Ilustrasi Sidang MPR
Sumber :
  • VIVAnews/ Lilis Khalisotussurur.

VIVA – Pakar hukum tata negara pada Universitas Parahyangan Bandung, Asep Warlan, mengkritik pernyataan Ketua Majelis Permusyawaratan Rakyat Bambang Soesatyo mengenai amandemen Undang-Undang Dasar 1945 dalam acara peringatan Hari Konstitusi dan Ulang Tahun MPR.

Asep Warlan menilai, amandeman belum diperlukan karena tiga alasan. Pertama, tidak ada urgensi atau kondisi darurat yang mengharuskan UUD 1945 diamandemen. Bahkan, katanya, tak ada alasan mendesak untuk mengamandemen UUD 1945.

“[berdasarkan alasan] mendesak pun memang dipertanyakan. Itu juga dipertanyakan orang: apa sih urgensinya kita harus mengubah Undang-Undang Dasar,” ujar Asep, Sabtu, 21 Agustus 2021.

Menurutnya, masalah penting yang yang mendesak diselesaikan sekarang adalah mengatasi kondisi ekonomi dan kesehatan yang tengah terpuruk akibat pandemi COVID-19. Upaya untuk keluar dari krisis akibat pandemi, katanya, memerlukan kerja sama semua lembaga negara.

Alasan kedua, kata Asep, pembahasan amandemen UUD 1945 bisa menjadi pintu masuk wacana tentang penambahan masa jabatan presiden menjadi tiga periode 

“Jangan-jangan ini pintu masuk mereka untuk nanti melebar juga ke sana. Tidak ada jaminan kita ‘makan bersama hari ini, besok jadi lawan dalam politik’. Jadi, hari ini mengatakan bahwa ini yang diubah itu TAP MPR, besok lusa di MPR berubah: sekalian saja dengan masa jabatan presiden jadi tiga periode,” katanya.

Ketiga, upaya amandemen bisa melemahkan sistem presidensial. Wacana pembahasan amandemen UUD 1945 untuk memasukkan Pokok-Pokok Haluan Negara (PPHN) dinilai melemahkan posisi presiden karena adanya haluan negara yang ditetapkan di pundak presiden tapi dikontrol ketat oleh Parlemen. 

“Kalau seandainya dia masih tidak berubah strukturnya, bisa menjadi melemahkan presidensial. Hal ini bisa melemahkan sisi presidensial, atau paling tidak akan mengubah kriteria karateristik presidensial yang kita anut dalam Undang-Undang Dasar,” katanya. 

Mengenai pembahasan PPHN, Asep menyarankan apabila Ketua MPR bersikeras ingin memasukan haluan negara, sebaiknya tetap menggunakan UU Nomor 17 Tahun 2007 tentang Rencana Pembangunan Jangka Panjang Nasional (RPJPN) Tahun 2005-2025. Menurutnya, jika UU itu masih memiliki kekurangan, sebaiknya dikoreksi dan disempurnakan.

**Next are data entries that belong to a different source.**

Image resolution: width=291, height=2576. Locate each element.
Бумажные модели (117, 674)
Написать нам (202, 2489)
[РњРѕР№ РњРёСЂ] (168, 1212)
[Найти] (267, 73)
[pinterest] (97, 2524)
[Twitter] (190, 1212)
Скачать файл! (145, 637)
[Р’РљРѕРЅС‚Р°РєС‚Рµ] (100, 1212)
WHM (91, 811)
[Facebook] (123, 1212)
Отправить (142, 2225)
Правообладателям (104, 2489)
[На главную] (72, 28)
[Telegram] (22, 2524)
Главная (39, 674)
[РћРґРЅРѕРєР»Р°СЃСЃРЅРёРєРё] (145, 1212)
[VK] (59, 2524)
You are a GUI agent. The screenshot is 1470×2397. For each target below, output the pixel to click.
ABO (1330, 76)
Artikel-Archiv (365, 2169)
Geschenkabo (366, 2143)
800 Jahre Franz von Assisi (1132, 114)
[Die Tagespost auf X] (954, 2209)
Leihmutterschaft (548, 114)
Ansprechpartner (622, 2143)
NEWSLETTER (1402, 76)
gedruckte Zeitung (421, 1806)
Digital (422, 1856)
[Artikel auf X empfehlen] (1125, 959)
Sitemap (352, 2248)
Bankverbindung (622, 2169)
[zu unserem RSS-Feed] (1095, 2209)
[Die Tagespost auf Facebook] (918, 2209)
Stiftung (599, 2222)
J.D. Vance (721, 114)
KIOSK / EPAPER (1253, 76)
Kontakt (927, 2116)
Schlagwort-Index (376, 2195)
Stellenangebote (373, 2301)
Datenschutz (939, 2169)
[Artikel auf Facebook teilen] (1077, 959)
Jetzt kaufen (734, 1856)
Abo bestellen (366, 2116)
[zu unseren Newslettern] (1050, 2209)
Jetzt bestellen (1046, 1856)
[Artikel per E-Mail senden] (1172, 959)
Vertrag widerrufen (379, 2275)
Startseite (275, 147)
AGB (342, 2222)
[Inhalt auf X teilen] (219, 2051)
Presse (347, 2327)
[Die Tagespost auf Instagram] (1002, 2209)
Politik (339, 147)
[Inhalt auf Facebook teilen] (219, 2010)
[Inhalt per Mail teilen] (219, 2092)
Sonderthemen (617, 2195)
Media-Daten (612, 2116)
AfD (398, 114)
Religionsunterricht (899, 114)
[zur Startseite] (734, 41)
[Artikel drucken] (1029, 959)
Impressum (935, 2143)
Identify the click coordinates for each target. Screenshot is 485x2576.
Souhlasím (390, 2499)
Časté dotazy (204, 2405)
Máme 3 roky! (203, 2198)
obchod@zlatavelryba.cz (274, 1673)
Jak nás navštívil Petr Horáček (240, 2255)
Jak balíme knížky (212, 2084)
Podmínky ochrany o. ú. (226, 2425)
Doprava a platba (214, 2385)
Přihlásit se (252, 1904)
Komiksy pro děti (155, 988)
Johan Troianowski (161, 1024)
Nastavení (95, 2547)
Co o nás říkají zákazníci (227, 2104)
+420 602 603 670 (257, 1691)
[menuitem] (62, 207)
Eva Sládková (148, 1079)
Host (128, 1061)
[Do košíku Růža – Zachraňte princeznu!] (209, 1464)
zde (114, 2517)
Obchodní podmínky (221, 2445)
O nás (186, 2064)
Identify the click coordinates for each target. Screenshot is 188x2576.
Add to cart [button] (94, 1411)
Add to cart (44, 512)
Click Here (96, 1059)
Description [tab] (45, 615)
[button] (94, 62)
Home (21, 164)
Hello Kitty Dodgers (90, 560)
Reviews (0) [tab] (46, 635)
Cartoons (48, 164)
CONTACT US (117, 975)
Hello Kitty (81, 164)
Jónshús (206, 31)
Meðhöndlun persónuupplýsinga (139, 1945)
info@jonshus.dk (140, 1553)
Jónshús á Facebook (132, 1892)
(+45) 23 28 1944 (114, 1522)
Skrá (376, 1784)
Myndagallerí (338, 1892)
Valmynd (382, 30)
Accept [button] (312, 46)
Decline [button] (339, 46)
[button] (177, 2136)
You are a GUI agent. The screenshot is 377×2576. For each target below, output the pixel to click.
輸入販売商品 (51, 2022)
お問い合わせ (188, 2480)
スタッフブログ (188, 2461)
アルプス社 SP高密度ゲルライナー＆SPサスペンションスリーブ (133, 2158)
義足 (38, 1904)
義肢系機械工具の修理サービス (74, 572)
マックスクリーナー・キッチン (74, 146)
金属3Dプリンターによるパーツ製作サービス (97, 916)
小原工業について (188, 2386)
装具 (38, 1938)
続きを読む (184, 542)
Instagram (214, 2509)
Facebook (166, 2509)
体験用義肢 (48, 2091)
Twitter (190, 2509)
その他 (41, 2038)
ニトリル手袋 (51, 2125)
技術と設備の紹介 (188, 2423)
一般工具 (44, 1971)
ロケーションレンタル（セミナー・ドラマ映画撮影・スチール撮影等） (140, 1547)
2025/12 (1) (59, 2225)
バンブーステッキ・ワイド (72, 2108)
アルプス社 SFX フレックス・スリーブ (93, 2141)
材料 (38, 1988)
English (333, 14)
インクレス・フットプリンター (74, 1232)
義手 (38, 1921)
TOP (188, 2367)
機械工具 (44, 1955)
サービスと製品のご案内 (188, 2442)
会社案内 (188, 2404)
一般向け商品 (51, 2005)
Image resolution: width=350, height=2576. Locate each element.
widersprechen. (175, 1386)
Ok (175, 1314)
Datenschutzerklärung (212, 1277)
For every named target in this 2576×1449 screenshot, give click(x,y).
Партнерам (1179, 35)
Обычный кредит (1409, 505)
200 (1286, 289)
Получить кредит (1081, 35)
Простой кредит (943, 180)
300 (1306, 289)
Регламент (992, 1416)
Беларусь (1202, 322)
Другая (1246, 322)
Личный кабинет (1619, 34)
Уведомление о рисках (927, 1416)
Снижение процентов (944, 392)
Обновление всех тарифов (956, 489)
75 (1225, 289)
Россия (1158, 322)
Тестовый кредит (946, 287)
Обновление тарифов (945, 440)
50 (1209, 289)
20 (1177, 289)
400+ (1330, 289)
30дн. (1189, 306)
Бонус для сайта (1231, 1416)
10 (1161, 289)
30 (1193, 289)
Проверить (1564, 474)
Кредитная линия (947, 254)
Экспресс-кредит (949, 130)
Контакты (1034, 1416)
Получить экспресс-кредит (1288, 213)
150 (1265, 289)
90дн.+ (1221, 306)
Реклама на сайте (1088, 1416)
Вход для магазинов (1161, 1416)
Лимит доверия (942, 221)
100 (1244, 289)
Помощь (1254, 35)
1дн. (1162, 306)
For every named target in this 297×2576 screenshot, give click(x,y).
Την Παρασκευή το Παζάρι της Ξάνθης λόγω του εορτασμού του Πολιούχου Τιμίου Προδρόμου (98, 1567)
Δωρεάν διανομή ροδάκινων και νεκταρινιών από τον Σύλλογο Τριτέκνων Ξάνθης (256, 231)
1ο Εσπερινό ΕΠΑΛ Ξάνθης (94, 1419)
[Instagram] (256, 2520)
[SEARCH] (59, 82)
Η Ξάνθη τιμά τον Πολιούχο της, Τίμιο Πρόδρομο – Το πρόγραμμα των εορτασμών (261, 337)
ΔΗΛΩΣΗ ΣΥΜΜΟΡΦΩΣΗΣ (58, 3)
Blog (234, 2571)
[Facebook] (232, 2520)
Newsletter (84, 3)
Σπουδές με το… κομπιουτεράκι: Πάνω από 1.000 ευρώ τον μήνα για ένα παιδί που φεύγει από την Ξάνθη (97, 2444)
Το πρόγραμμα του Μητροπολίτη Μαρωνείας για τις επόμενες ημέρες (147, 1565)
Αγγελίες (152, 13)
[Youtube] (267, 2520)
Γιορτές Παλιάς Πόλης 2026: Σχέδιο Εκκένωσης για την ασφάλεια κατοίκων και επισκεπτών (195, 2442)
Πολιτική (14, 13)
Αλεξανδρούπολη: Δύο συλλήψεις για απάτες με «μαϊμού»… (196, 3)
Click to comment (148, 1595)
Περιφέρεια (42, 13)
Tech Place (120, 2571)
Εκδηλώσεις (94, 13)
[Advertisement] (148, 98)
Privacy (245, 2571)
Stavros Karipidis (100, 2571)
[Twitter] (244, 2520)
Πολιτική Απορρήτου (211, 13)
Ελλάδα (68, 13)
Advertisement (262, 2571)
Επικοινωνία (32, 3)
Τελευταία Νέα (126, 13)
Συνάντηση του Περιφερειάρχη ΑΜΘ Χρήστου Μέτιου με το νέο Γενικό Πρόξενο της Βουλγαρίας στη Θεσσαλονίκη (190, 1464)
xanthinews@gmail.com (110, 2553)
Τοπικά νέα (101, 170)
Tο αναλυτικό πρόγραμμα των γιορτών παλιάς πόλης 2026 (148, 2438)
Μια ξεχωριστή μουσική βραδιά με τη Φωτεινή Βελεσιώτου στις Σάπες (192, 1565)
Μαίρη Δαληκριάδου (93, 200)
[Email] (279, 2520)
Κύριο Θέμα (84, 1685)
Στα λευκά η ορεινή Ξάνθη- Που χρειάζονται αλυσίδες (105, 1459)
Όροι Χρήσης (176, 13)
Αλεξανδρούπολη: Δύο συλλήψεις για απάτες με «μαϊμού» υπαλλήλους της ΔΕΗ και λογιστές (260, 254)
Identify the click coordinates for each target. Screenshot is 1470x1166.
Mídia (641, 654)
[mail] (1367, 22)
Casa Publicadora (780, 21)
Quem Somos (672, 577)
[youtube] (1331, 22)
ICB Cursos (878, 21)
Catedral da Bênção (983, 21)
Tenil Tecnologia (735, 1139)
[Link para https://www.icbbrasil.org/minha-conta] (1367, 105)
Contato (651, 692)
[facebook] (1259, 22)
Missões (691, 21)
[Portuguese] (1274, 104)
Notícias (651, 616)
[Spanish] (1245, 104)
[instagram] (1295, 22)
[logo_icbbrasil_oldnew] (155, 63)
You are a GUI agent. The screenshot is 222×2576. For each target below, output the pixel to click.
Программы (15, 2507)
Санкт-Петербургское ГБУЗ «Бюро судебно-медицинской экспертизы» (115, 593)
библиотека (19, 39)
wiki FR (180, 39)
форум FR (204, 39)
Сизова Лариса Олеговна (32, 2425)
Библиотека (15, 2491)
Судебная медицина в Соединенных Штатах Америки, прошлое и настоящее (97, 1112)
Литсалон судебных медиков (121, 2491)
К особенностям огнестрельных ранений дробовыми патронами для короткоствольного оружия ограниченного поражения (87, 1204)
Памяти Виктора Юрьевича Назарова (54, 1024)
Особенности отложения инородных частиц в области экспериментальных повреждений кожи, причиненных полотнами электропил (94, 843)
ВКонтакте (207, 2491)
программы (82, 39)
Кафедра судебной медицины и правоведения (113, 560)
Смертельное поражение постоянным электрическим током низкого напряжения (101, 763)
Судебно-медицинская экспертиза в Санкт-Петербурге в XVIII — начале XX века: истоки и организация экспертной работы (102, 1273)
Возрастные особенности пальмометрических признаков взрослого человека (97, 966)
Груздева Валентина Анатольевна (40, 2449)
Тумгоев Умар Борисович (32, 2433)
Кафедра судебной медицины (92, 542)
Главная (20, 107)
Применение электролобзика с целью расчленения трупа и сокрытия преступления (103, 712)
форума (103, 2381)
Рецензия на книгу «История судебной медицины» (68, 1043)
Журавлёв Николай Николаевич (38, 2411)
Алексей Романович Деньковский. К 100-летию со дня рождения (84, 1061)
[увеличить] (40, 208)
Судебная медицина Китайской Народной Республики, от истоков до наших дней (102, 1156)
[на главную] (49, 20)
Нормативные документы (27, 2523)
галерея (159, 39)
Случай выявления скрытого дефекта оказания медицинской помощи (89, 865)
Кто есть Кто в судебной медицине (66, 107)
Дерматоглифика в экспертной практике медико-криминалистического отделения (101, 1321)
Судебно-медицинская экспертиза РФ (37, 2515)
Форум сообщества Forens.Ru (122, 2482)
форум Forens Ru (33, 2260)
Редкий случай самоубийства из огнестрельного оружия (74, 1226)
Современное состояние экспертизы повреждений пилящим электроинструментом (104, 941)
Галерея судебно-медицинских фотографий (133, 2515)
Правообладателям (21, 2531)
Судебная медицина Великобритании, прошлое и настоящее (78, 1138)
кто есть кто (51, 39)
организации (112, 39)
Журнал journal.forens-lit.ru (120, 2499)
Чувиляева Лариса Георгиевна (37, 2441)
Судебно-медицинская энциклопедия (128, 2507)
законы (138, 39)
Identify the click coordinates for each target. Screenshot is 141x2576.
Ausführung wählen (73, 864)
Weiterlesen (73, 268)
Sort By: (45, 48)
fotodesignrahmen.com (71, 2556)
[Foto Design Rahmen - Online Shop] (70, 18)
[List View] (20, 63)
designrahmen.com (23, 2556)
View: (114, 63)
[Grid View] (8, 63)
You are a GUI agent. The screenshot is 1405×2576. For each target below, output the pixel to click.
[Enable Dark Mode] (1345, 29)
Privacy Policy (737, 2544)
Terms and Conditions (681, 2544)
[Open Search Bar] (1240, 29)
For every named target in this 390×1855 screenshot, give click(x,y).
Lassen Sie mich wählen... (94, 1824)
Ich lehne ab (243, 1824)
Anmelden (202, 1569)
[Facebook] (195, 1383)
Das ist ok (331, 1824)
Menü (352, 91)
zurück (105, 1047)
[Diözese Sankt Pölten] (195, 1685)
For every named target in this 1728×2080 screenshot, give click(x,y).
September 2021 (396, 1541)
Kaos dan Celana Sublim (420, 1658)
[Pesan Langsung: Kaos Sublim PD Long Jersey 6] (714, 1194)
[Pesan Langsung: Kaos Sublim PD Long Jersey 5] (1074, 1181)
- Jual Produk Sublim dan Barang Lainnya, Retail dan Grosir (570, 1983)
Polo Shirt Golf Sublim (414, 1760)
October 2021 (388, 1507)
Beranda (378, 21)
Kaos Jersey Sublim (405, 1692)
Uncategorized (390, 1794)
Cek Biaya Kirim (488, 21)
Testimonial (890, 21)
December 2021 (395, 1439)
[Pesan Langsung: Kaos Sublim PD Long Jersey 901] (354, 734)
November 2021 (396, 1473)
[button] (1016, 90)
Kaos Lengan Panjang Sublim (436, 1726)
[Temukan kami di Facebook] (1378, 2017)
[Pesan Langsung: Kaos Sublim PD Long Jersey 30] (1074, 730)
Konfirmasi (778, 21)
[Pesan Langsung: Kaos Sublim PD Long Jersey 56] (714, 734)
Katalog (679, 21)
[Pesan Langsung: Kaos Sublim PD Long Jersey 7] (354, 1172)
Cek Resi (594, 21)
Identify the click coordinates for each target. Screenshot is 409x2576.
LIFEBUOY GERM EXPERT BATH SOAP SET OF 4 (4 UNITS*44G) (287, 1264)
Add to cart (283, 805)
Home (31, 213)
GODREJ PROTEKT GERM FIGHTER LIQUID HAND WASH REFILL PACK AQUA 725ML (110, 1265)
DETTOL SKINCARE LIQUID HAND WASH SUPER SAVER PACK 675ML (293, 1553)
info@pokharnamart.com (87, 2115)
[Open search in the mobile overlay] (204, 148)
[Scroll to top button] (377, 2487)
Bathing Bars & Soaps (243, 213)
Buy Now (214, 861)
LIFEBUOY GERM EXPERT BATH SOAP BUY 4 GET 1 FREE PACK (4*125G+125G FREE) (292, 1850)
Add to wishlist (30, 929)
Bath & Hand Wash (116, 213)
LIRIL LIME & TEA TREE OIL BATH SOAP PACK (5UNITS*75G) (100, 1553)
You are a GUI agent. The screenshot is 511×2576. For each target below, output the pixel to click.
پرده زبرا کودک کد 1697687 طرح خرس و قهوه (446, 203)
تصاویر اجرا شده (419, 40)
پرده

Dahulu, ketika masih ada GBHN dalam sistem ketatanegaraan Indonesia, kata Asep, presiden merupakan mandataris MPR, dan karena itu, MPR menjadi lembaga tertinggi. Sedangkan dalam gagasan PPHN, MPR dan Pemerintah dirancang sederajat, meski sebenarnya multifungsi.

“Tapi orang lihat kan akan dipersoalkan rujukan hukumnya ketika dia membuat PPHN itu yang dilaksanakan oleh Presiden. Apa bedanya dengan undang-undang kalau begitu," ujarnya.

Dia menyarankan, MPR cukup menyiapkan dahulu konsep amandemen, namun waktunya disesuaikan kalau situasi sudah memungkinkan, terutama setelah pandemi COVID-19 mereda. “Misalnya, pada saat pemilu berikutnya diserahkan kepada MPR yang akan datang, mudah-mudahan suasananya lebih tenang, lebih kondusif. Jangan sekarang,” ujarnya.

Bambang Soesatyo sebelumnya menyatakan bahwa UUD 1945 bukan kitab suci. "Undang-Undang Dasar Negara Republik Indonesia 1945 memang bukanlah kitab suci, karenanya tak boleh dianggap tabu jika ada kehendak melakukan penyempurnaan," katanya.

Bamsoet mengatakan konstitusi secara alamiah akan terus berkembang sesuai dinamika masyarakat. Pada masa sebelum Reformasi, kata dia, UUD 1945 sangat dimuliakan secara berlebihan, sebagaimana terlihat dari tekad MPR untuk melaksanakannya secara murni dan konsekuen dan tak berkehendak membuat perubahan.

Jika ada keinginan untuk mengubah konstitusi, katanya, hal itu harus dilakukan melalui referendum, sebagaimana ditegaskan dalam Ketetapan MPR Nomor 4 Tahun 1983 tentang Referendum.